With that said, some potential buyers may be a bit off-put by the Polestar 3’s comparatively sparse feeling interior considering the car’s price. It’s a little unfair to critique a preproduction example too closely with regard to material quality or fit and finish, but the Audi Q8 E-Tron and BMW iX interiors look more plush than the Polestar’s.
Swift And Smooth Riding
Unlike the Polestar 4, the Polestar 3 uses the same SPA2 platform as the Volvo EX90, but I get the gist that the Polestar 3’s strictly five-passenger form factor and optional performance pack place it above the family-oriented Volvo. Of course, the Polestar 3's key features are its sleekly integrated LIDAR features that the brand says will enable semi-autonomous driving really soon. Unfortunately, that part wasn't tested, so we can't comment on the effectiveness of that system.
Our test ride was short – only about 10 minutes – but it did encompass actual city roads and traffic. The short jaunt revealed a ride that was well-composed and comfortable, albeit on the firm side. The crossover handled the streets of Santa Monica with grace, with no awkward bouncing or rattle inherent to a preproduction car or underdeveloped suspension where the spring rates and dampers are mismatched, barely coping with the more than 5,500 lbs of electric crossover. The 487 horsepower twin-motor AWD setup flung the crossover to illegal speeds within the blink of an eye, as is the custom with modern EVs these days. It all felt very nice – albeit I'm not entirely convinced that it was an experience worth $83,000.

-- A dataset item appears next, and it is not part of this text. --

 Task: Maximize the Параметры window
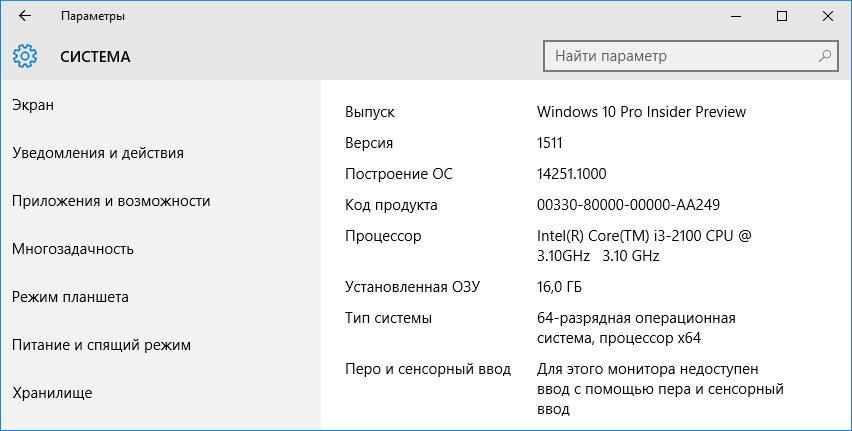782,16
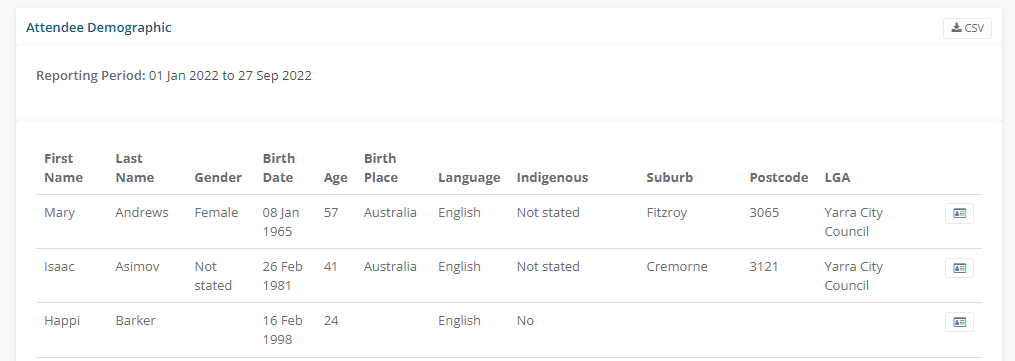Click the Language column header
This screenshot has width=1015, height=361.
point(469,178)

And I think that'll be the crux of the Polestar 3's issues when journalists and customers alike can finally get behind the wheel. For example, the BMW iX is ugly as sin, but it is secretly one of BMW's best-driving cars, managing to strike a well-considered balance between driving engagement and comfort. In its current state, the Polestar 3 feels impressive and likable, but will the rest of the driving experience live up to the high price tag? Are consumers really in search of yet another nearly $100,000 EV crossover?
We'll soon learn when the Polestar 3 goes on sale in 2024.